▶ **Given problem A**
Please reproduce the part of the video game memories passage that opens with the words containing "I was born in" and closes with "from much earlier.".
▶ **Given problem B**
List every thing the video game memories passage says "didn't matter."

▶ **Excerpted passage**

- - -

I was born in the 70’s and despite that fact I was pretty darn near 30 before I had ever played a video game that used a controller that didn’t look like an upside down “T.” I take that back when I was a teenager my brother had a first generation Nintendo, that he shared with me and yes the magic up, up, down, down, left, right, left, right, B, A select start does actually means something to me. Then again so do iddqd and idkfa. Despite that nearly useless knowledge, these are not my earliest video game memories. Those come from much earlier.


I don’t remember how old I was when I first saw it, that magic screen projecting device, but it was the most wonderful thing I had ever seen. It was two and a half hours away from my house, and it belonged to my older cousins, but my brother and I spent many a night talking across the room ab out how wonderful it was to play Pacman.

It didn’t matter that we never had enough play time to make it past level 1. It didn’t matter that every time we got our hands on the controls that we had deal with the hoard of screaming people in the room telling us which way we should go and how we should watch out for that ghost right there. Can’t you see it are you blind? You are headed right for it! It didn’t matter that one half of the controller set had been modified for a lefty and you had to play left handed or the fire button was just totally in the wrong spot. (Something I still thank them for since I can now do most things with both hands.) What mattered was that we got to play. And the stories we would tell each other about that time were no less than legendary.

- - -

▶ **Records provided**
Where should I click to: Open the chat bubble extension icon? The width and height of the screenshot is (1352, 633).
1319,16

- - -

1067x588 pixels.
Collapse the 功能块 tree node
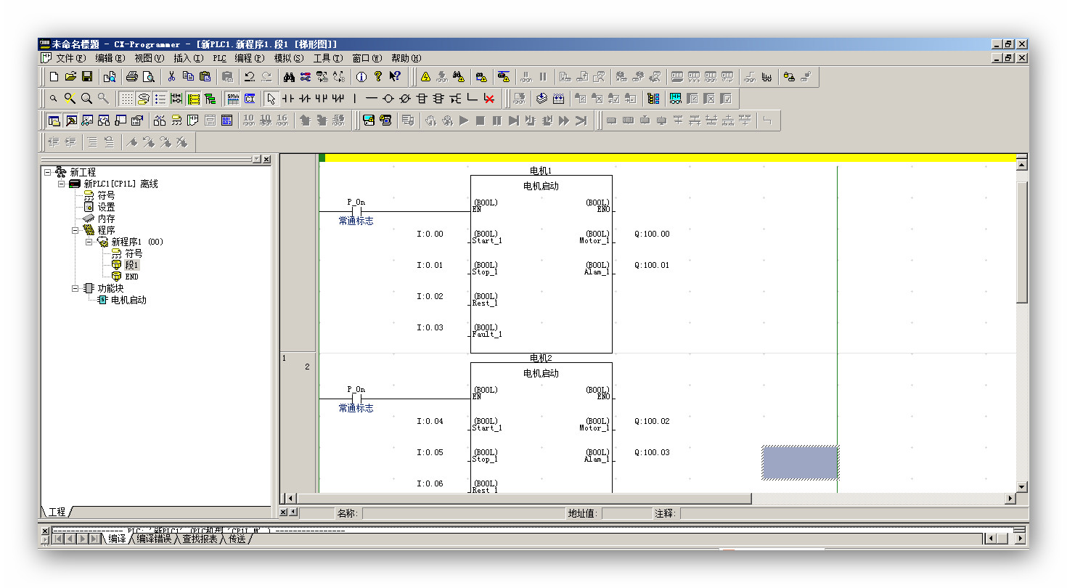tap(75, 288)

- - -

▶ **Expected answer A**
I was born in the 70’s and despite that fact I was pretty darn near 30 before I had ever played a video game that used a controller that didn’t look like an upside down “T.” I take that back when I was a teenager my brother had a first generation Nintendo, that he shared with me and yes the magic up, up, down, down, left, right, left, right, B, A select start does actually means something to me. Then again so do iddqd and idkfa. Despite that nearly useless knowledge, these are not my earliest video game memories. Those come from much earlier.

▶ **Expected answer B**
- They never had enough play time to make it past level 1.
- Every time they got their hands on the controls, they had to deal with the hoard of screaming people in the room telling them which way to go and to watch out for the ghost.
- One half of the controller set had been modified for a lefty, so you had to play left-handed or the fire button was totally in the wrong spot.